Aggregate Functions in PostgreSQL


So you have two tables: posts and comments. Posts can have many comments:

Posts              Comments
+----+---------+   +----+---------+
| id | title   |   | id | post_id |
+----+---------+   |----|---------|
|  1 | Post 1  |   |  1 |      1  |
|  2 | Post 2  |   |  2 |      1  |
|  3 | Post 3  |   |  3 |      2  |
|  4 | Post 4  |   |  4 |      3  |
|  5 | Post 5  |   |  5 |      3  |
+----+---------+   |  6 |      4  |
                   |  7 |      5  |
                   |  8 |      5  |
                   |  9 |      5  |
                   +----+---------+

How do you write a query which will return a list of all posts with title and an array of comment ids?

SELECT title, comments.id AS comment_ids
FROM posts INNER JOIN comments ON posts.id = comments.post_id;

Should work right? Wrong:

+--------+-------------+
| title  | comment_ids |
+--------+-------------+
| Post 1 |           1 |
| Post 1 |           2 |
| Post 2 |           3 |
| Post 3 |           4 |
| Post 3 |           5 |
| Post 4 |           6 |
| Post 5 |           7 |
| Post 5 |           8 |
| Post 5 |           9 |
+--------+-------------+

How can we get a list of distinct post titles with their comment ids? Maybe with distinct?

SELECT DISTINCT ON (title) title, comments.id AS comment_ids
FROM posts INNER JOIN comments ON posts.id = comments.post_id;

Nope.

+--------+-------------+
| title  | comment_ids |
+--------+-------------+
| Post 1 |           1 |
| Post 2 |           3 |
| Post 3 |           4 |
| Post 4 |           6 |
| Post 5 |           7 |
+--------+-------------+

Bah. There must be a way. We want to collect a list of comment ids for each post and pack them in our comments_ids column, as an array. We want to collect, or aggregate, an array of comment ids.

Array Aggregation

From the PostgreSQL manual:

Aggregate functions compute a single result from a set of input values. [source]

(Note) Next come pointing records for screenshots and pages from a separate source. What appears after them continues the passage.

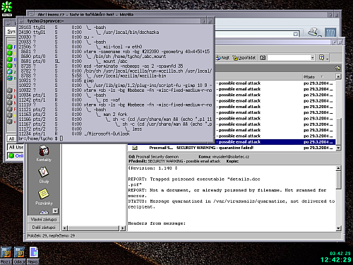The image size is (353, 265).
Task: Click the envelope icon of Procmail message
Action: (x=135, y=148)
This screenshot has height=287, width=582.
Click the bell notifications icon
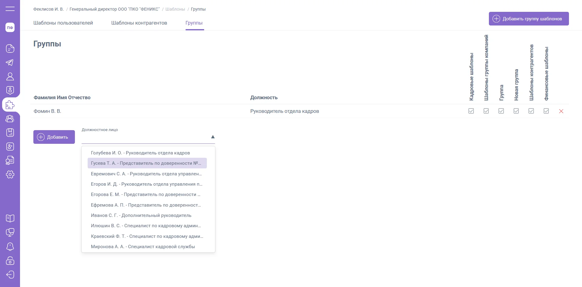point(10,247)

You’ve probably used sum or count in queries before. They are also aggregate functions: they take a set of values and run a computation on them. Any there are many more. The one we need for our particular use case is array_agg.

Behold:

SELECT title, array_agg(comments.id) AS comment_ids
FROM posts INNER JOIN comments ON posts.id = comments.post_id
GROUP BY posts.title;
+--------+-------------+
| title  | comment_ids |
+--------+-------------+
| Post 1 | {1,2}       |
| Post 2 | {3}         |
| Post 3 | {4,5}       |
| Post 4 | {6}         |
| Post 5 | {7,8,9}     |
+--------+-------------+

That’s more like it :)

Note the addition of GROUP BY in the last query. What happens if we omit this clause?

ERROR:  column "posts.title" must appear in the GROUP BY clause or be used in an aggregate function
LINE 1: SELECT title, array_agg(comments.id) AS comment_ids

This makes sense of course: array functions can only work with an array of results.